Please count the lines of the listing below in which "grid" occurs, and reply with the number only.
%%
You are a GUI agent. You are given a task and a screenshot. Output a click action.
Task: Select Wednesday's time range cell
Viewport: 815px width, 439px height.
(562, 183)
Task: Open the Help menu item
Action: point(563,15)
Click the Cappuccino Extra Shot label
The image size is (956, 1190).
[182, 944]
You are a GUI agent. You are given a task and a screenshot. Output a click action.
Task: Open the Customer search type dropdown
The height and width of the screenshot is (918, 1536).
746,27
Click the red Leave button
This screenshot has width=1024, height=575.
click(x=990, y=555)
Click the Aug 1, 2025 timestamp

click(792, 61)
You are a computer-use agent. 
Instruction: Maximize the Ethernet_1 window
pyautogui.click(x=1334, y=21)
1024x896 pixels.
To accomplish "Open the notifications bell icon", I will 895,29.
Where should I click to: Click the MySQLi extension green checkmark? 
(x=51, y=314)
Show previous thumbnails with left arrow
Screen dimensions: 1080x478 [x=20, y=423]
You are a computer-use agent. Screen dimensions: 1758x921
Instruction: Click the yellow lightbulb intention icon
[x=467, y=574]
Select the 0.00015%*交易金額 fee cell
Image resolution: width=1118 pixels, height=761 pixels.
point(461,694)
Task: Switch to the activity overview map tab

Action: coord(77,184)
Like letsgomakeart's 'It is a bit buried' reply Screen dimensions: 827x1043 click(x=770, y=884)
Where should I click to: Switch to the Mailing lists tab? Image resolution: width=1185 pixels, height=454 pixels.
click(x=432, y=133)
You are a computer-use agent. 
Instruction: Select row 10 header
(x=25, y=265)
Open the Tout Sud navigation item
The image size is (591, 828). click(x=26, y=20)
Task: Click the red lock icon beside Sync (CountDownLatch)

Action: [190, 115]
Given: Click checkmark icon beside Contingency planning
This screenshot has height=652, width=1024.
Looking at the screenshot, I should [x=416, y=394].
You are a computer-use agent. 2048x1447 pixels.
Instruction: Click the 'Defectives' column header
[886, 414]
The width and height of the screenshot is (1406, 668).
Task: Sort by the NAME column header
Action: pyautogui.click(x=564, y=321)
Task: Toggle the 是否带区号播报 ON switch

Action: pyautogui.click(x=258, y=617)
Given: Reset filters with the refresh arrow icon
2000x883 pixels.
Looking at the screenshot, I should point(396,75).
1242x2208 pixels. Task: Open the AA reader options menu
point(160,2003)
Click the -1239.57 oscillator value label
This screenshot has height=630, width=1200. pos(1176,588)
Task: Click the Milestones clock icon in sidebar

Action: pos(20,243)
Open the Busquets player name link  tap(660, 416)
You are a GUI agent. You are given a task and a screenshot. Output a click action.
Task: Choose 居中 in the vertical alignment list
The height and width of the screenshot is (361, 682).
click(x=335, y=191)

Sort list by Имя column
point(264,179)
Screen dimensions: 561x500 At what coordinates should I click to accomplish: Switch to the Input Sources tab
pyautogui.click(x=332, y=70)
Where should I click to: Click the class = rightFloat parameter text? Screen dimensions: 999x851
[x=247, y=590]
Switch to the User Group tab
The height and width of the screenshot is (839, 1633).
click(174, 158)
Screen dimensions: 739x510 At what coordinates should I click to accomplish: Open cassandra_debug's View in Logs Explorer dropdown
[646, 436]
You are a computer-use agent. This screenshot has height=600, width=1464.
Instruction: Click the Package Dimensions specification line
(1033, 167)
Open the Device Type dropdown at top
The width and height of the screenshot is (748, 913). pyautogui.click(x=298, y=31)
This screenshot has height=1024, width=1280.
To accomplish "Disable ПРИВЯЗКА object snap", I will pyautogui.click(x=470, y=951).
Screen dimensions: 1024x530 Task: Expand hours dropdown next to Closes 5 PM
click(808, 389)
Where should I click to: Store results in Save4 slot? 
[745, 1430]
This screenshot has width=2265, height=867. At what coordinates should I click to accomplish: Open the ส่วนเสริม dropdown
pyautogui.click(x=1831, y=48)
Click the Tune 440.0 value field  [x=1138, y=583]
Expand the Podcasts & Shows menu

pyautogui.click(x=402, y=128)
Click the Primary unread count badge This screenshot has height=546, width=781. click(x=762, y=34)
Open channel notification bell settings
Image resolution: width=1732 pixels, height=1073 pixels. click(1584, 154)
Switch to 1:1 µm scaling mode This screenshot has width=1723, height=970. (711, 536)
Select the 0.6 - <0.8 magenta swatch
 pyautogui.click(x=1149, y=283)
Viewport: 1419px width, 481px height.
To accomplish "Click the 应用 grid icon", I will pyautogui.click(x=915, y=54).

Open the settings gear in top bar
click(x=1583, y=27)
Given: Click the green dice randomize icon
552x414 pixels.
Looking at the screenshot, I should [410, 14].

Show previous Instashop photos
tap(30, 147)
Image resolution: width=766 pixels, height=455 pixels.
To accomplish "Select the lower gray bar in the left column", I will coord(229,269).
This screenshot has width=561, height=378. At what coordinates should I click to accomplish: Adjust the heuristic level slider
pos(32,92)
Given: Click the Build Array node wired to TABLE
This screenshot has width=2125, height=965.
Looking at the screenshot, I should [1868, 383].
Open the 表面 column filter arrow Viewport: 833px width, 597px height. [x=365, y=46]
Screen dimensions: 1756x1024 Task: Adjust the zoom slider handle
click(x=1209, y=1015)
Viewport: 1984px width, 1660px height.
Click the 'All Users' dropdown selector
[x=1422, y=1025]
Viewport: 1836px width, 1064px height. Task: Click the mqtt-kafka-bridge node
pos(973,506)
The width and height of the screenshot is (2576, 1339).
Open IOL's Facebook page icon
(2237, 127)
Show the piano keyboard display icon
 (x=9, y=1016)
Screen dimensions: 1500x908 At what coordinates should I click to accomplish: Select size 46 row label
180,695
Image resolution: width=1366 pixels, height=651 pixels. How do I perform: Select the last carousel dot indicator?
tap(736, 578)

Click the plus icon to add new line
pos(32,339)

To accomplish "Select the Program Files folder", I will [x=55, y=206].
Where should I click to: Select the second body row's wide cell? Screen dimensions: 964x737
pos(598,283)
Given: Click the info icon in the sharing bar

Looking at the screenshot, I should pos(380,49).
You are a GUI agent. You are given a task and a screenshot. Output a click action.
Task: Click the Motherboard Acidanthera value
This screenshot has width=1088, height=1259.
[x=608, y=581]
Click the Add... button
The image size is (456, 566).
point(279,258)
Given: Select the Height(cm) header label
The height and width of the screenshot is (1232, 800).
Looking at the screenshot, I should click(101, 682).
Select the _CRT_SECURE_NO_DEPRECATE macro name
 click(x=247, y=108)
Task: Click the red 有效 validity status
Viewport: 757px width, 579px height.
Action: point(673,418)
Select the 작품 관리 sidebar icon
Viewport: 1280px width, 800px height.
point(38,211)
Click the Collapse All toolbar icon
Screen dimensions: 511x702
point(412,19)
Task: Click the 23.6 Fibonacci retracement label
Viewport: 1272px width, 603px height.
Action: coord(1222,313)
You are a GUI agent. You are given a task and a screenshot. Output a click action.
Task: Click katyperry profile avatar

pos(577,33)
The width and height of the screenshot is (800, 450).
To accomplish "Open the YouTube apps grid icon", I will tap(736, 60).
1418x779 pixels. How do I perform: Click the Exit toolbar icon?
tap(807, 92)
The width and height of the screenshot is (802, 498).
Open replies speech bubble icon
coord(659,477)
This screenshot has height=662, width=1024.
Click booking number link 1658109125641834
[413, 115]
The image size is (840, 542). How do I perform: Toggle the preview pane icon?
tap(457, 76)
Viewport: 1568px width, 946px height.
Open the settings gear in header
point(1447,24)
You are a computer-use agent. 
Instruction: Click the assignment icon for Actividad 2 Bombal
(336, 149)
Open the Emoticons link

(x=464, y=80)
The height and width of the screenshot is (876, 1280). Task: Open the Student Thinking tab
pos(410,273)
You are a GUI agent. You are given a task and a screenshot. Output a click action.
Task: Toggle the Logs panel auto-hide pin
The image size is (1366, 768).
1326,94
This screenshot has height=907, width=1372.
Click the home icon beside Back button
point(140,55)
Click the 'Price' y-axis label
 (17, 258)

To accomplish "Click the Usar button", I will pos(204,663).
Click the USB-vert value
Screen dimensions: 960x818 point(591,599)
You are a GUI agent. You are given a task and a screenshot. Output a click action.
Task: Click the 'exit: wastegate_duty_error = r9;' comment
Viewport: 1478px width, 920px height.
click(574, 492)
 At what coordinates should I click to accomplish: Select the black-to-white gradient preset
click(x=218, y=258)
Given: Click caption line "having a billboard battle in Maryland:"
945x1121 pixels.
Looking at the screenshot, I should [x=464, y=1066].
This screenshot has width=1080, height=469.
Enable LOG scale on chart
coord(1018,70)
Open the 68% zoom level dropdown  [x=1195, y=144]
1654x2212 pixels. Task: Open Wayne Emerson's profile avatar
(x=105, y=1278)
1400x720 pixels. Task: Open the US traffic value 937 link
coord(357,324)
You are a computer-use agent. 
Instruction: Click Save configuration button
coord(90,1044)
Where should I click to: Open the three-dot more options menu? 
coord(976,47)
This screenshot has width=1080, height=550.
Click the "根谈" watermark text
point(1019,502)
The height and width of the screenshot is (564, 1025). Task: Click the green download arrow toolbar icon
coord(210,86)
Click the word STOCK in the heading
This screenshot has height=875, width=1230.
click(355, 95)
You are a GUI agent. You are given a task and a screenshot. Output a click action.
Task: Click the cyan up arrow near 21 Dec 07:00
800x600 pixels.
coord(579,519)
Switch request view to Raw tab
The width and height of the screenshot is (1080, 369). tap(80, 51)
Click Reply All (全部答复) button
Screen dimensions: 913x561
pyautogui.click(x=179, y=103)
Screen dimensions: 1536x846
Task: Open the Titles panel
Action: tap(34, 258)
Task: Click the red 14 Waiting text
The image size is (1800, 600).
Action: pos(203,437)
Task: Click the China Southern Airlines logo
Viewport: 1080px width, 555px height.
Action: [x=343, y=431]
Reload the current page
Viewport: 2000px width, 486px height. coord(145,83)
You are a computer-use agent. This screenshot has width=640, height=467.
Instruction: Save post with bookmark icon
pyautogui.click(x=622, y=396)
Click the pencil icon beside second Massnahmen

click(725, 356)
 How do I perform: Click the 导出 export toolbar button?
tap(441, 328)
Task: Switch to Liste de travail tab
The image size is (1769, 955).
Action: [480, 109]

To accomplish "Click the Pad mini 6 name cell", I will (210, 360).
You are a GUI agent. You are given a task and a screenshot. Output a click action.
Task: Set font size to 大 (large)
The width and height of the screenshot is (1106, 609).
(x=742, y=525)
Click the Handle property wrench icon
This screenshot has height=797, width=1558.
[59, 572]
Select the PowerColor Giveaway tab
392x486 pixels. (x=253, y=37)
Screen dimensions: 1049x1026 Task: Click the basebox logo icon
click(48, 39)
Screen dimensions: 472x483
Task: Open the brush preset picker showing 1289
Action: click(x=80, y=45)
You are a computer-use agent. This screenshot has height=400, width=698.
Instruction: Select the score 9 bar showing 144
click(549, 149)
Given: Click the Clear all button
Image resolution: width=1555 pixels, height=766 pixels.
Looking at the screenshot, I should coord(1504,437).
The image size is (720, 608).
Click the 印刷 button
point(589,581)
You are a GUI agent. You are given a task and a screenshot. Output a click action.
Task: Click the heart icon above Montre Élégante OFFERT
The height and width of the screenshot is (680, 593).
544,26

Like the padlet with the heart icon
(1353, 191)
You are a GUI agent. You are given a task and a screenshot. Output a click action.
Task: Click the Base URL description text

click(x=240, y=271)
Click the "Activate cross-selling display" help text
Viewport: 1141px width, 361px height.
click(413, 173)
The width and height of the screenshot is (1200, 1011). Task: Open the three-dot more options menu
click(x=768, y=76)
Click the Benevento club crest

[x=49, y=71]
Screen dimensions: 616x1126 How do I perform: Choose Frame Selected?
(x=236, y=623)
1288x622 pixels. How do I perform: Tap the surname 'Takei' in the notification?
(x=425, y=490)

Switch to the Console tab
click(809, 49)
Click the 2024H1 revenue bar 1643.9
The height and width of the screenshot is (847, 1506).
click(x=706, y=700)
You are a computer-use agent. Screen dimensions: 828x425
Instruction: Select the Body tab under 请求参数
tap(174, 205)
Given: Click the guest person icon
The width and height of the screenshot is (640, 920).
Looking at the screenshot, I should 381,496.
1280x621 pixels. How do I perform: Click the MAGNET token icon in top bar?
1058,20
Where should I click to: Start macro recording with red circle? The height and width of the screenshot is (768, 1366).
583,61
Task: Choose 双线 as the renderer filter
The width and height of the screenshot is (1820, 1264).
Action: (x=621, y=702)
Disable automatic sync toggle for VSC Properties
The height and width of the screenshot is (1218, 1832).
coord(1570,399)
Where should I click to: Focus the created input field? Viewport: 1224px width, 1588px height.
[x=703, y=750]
%%
[ANSWER AREA] 2